Twitter has outlined how it intends to “fully comply” with India’s new social media rules after the government said its lack of compliance meant it could be held legally liable for its user’s posts, Bloomberg reports. In response to the government’s filing, a lawyer for the company said it has already appointed an interim chief compliance officer and that it would soon have a grievance officer and an employee to respond to law enforcement requests, Reuters notes. Twitter is required to fill each of the roles under new regulations introduced this year. The company also said it would be setting up an India liaison office in the next eight weeks.
Had Twitter not pledged to comply with the rules, it faced being made legally liable for users’ posts on its platform, potentially allowing its executives to face criminal charges over user-generated content. Social media platforms often take down content in response to legal challenges, but they’re generally not considered liable for it in the first place.
If Twitter does not comply with the rules, the judge said India’s government will be able to take action against the company, Reuters reports. The company was given a deadline of two weeks to make the appointments. Other tech companies, including Facebook and Google, have reportedly already started appointing employees to the relevant positions in response to the regulations.
The legal action marked an escalation of the tensions between Twitter and the Indian government. In May, police raided Twitter’s India offices after the platform labeled a government official’s tweets as “manipulated media,” and more recently, a government minister warned the company of “unintended consequences” if it does not comply with the new rules. As the world’s largest market outside of China, India is not one that Twitter can afford to be excluded from, Bloomberg notes.

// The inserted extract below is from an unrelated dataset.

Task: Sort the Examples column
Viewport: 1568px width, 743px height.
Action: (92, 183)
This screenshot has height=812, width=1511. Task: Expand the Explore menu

While the company said it will comply with the rules, it said it reserves the right to challenge their legality and validity, Reuters says.
Twitter is not the only large tech firm to clash with the Indian government over its new regulations. In May, WhatsApp sued the government over a requirement that it trace the origins of messages sent on its platform. The firm argued that this is unconstitutional, would force it to undermine its users’ privacy, and risks breaking the end-to-end encryption offered by its service.